►

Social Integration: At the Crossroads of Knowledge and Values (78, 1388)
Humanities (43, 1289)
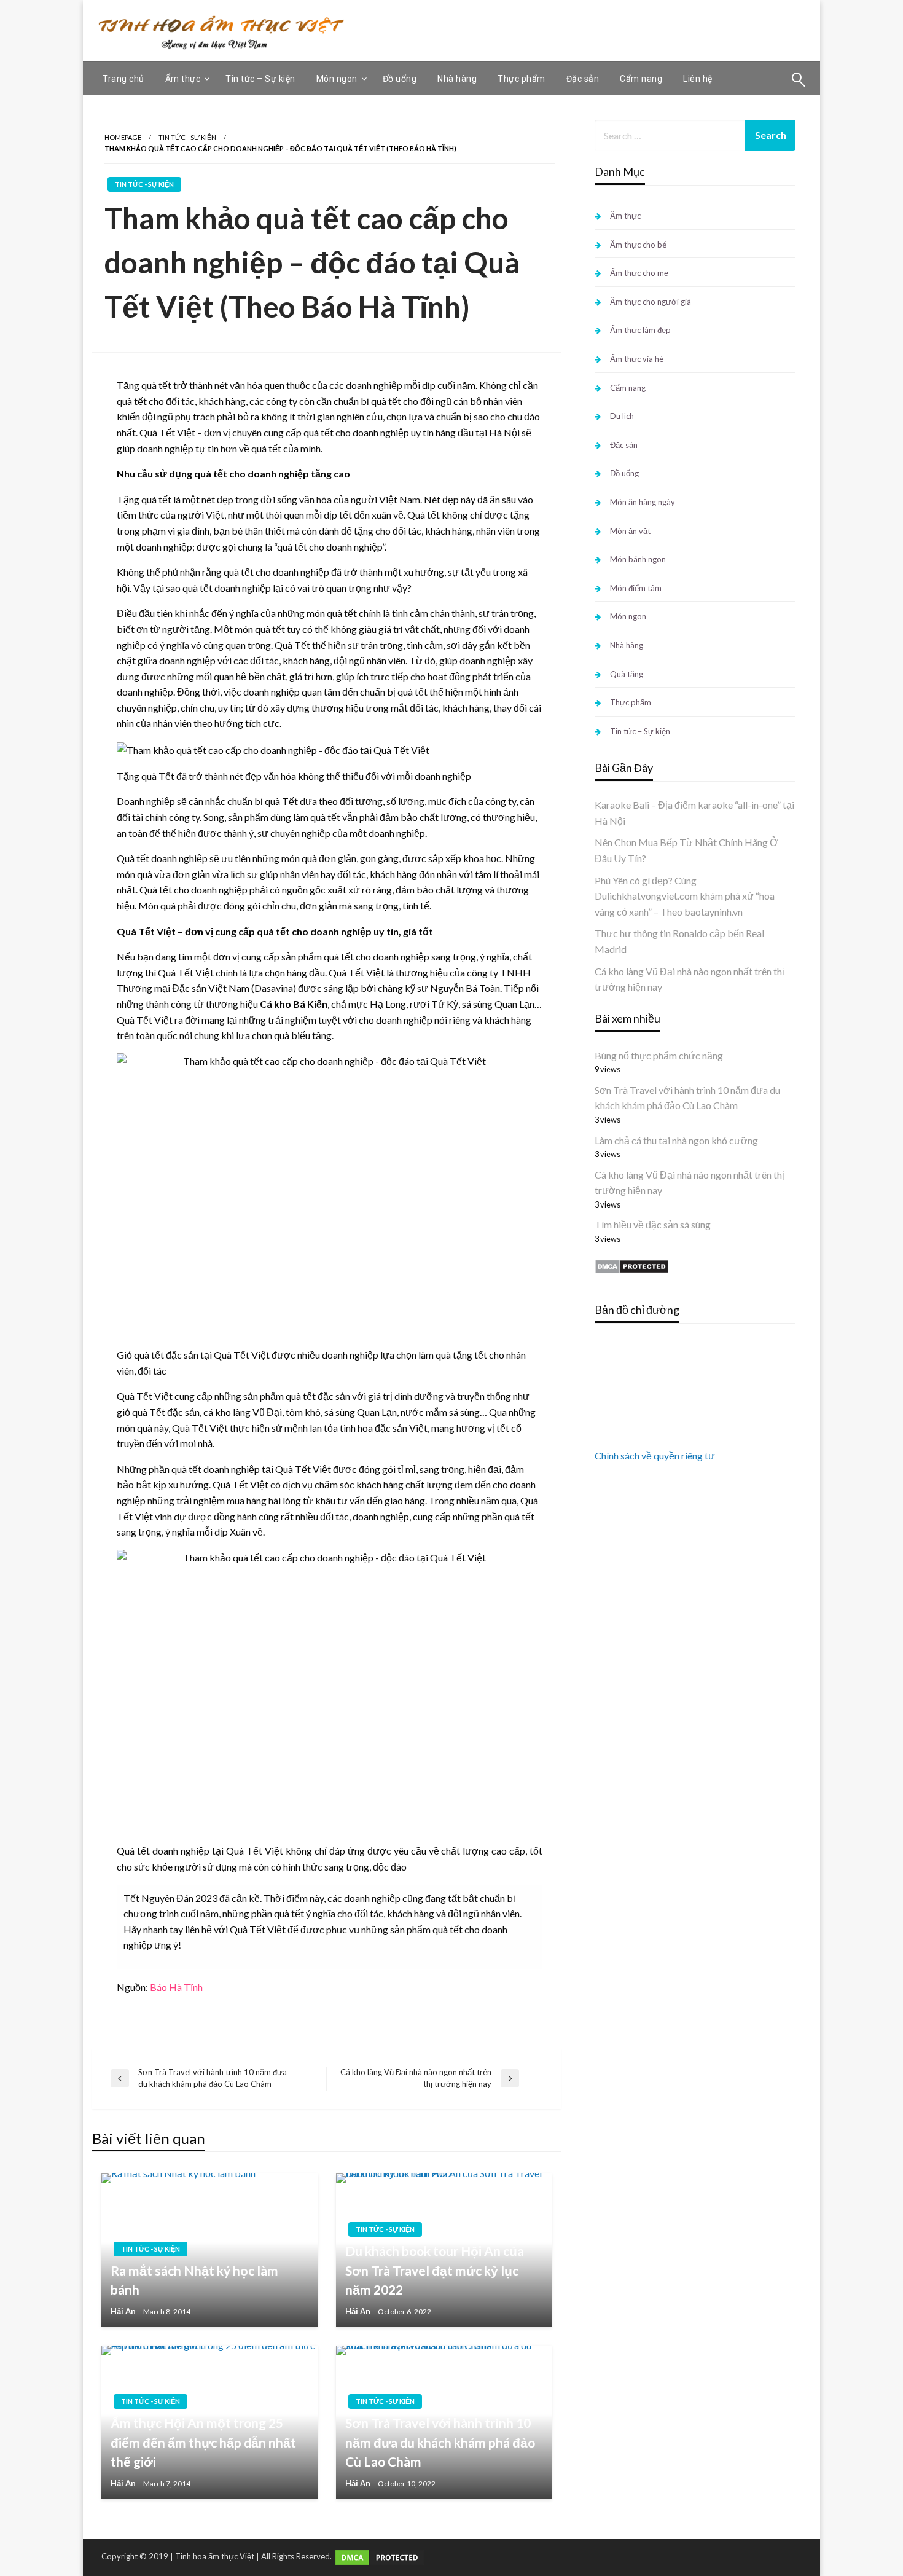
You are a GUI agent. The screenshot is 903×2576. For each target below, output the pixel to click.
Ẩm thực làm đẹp (640, 330)
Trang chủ (123, 79)
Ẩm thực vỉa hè (636, 359)
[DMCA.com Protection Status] (632, 1265)
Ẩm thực (183, 79)
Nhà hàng (457, 79)
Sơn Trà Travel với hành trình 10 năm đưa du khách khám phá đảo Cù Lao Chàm (440, 2442)
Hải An (123, 2311)
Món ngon (337, 79)
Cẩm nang (641, 79)
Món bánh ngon (638, 559)
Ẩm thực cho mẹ (639, 273)
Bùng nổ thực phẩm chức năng (659, 1055)
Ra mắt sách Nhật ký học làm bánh (194, 2280)
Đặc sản (583, 79)
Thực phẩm (521, 79)
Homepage (122, 137)
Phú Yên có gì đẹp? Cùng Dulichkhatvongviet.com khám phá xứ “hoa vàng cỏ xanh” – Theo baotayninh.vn (685, 895)
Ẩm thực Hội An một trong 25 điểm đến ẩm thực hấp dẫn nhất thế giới (203, 2442)
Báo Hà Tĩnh (176, 1987)
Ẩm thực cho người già (650, 302)
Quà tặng (626, 674)
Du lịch (622, 416)
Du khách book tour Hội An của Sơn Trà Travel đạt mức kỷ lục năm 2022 (434, 2270)
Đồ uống (400, 79)
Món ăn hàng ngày (642, 502)
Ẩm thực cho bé (638, 244)
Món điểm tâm (636, 588)
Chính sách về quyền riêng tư (655, 1455)
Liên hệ (698, 79)
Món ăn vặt (630, 531)
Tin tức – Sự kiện (260, 79)
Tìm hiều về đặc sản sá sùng (653, 1224)
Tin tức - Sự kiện (187, 137)
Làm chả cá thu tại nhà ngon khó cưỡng (676, 1140)
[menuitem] (123, 78)
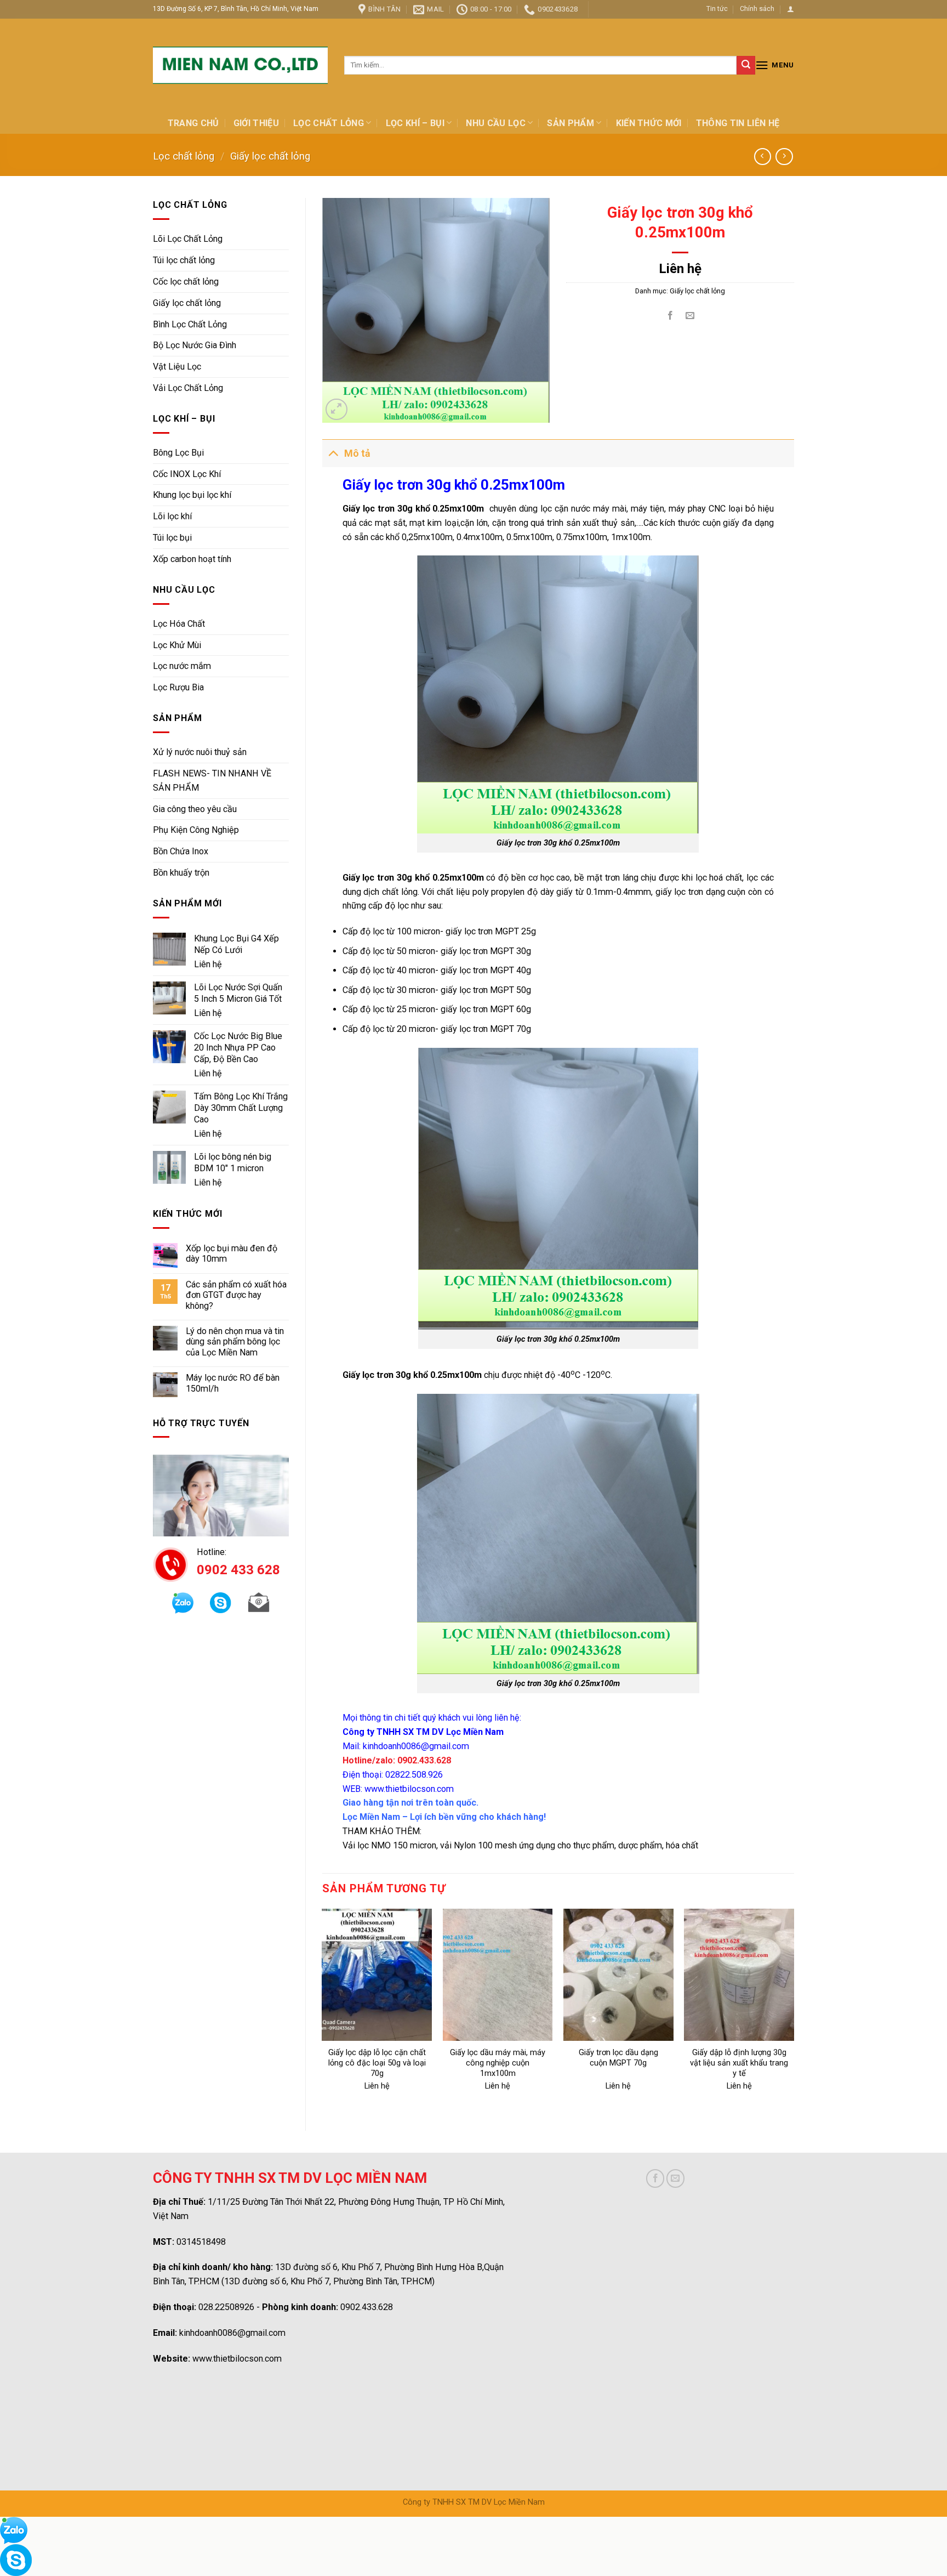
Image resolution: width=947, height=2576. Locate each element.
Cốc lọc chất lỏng (186, 281)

◄

WHAT YOU HAVE TO DO
What lines of the data contain the string "bánh"? List them.

ANSWER FOR THIS EXERCISE
Món bánh ngon (638, 559)
Ra mắt sách Nhật ký học làm bánh (194, 2280)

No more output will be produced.